A header file for colours.

Call me nuts, but I was fed up with specifying vectors for colours and then one fine day intelligence dawned!

I figured why not convert the HTML colour constants to RGB values and store them in a header file with their OpenGL names of course.

Now if you want red

you have glLightfv(GL_LIGHT0,GL_DIFFUSE,red);

just #include<colour.h>

Its a great convenience.

(PS. Sorry if this work has already been done)

just mail me at

ag_iitkgp@yahoo.co.uk

for the file. Its free!

Yeah, I got fed up with writing 3.1415926535897932384626433832795 all the time, and had a brain wave…why not use the C preprocessor command #define.
So I came up with a header called pi.h
If you want it, email me on waste@mytime.com

ill be glad to have your pi.h, I have a program in which I have to write 3.1415926535897932384626433832795 for 51 times.
Please email me it on dontpost@advanceforum.com :smiley:

OMG I would have never thought of this! Geniuses you are.

BAHAHAHAHA! :smiley:

-SirKnight

I think that its not appropriate to post this kind of things to Advanced forum.

:: Rows ::
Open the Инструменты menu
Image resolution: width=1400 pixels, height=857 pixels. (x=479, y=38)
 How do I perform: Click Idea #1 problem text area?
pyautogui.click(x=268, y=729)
---
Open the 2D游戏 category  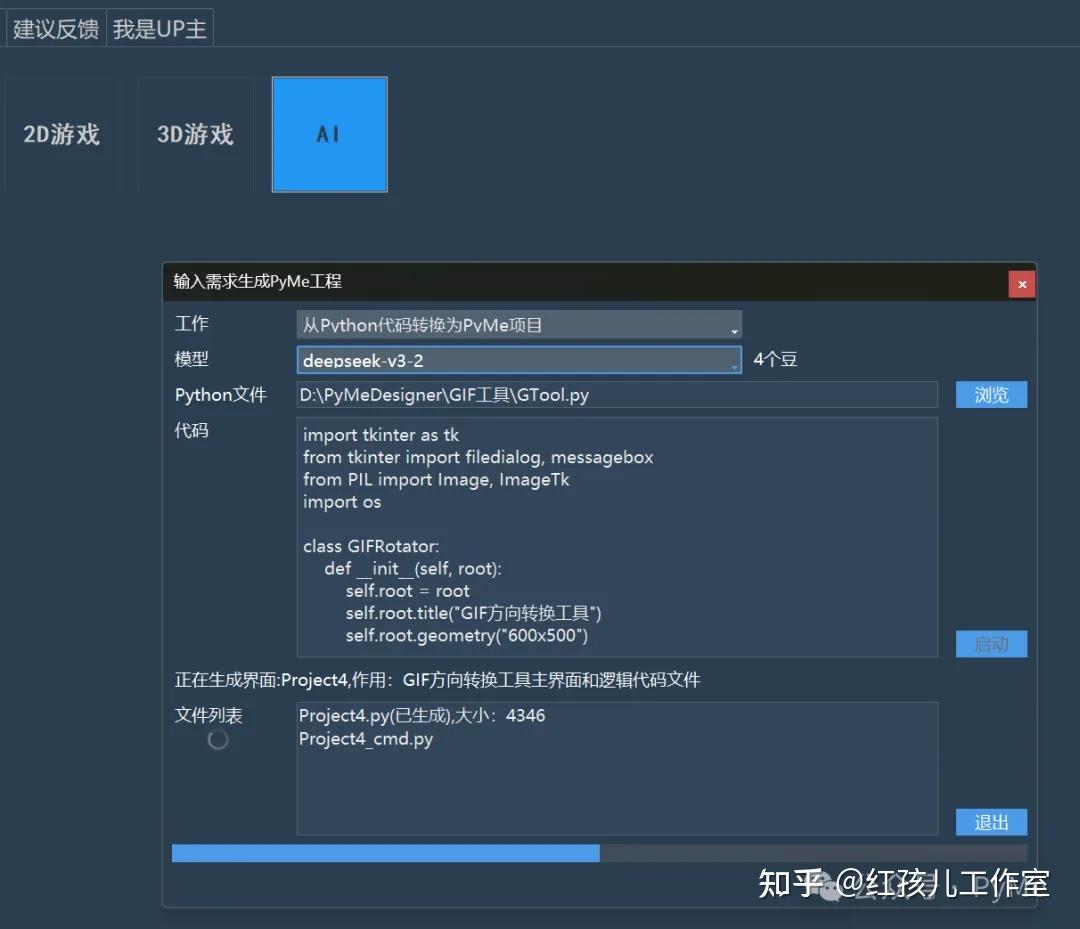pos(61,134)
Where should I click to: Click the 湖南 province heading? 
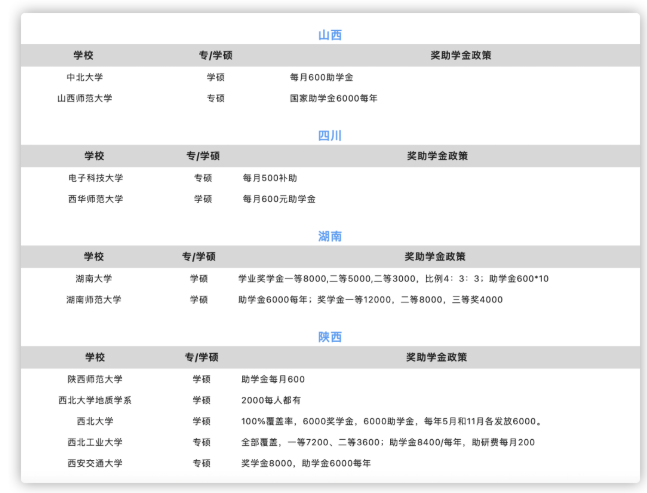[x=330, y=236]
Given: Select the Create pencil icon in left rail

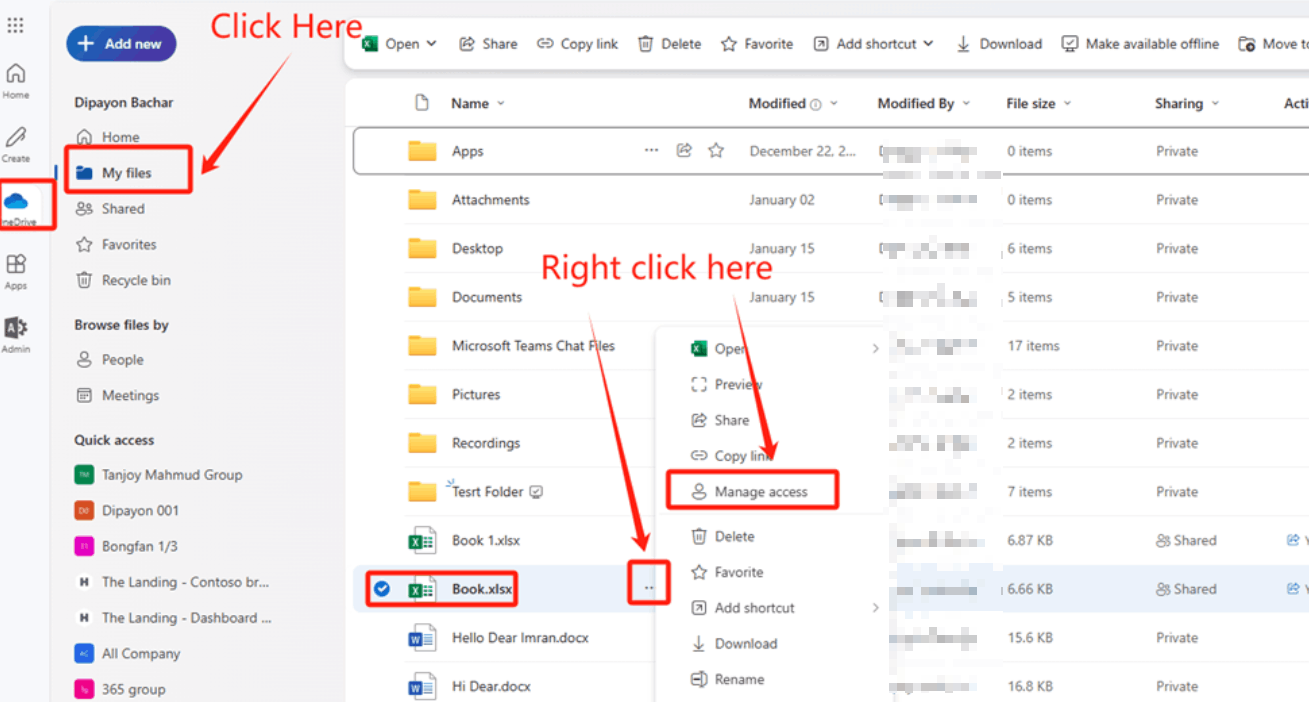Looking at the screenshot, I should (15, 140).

:: The tasks ::
1. In the forum thread, what does the first poster convert the HTML color constants to?
2. Output the forum thread from "So I came up" to "Geniuses you are.".
3. Decide whether each statement agrees with the forum thread, giving yes or no and quoting the words that decide it. (a) The header for pi is named pi.h. (b) The color header file is offered for a fee. (c) One reply mentions a program that needs the value of pi written 51 times.

:: Written answers ::
1. RGB values, stored in a header file with their OpenGL names.

2.
So I came up with a header called pi.h
If you want it, email me on waste@mytime.com

ill be glad to have your pi.h, I have a program in which I have to write 3.1415926535897932384626433832795 for 51 times.
Please email me it on dontpost@advanceforum.com :smiley:

OMG I would have never thought of this! Geniuses you are.

3.
(a) Yes: "So I came up with a header called pi.h"
(b) No: "Its free!"
(c) Yes: "I have a program in which I have to write 3.1415926535897932384626433832795 for 51 times."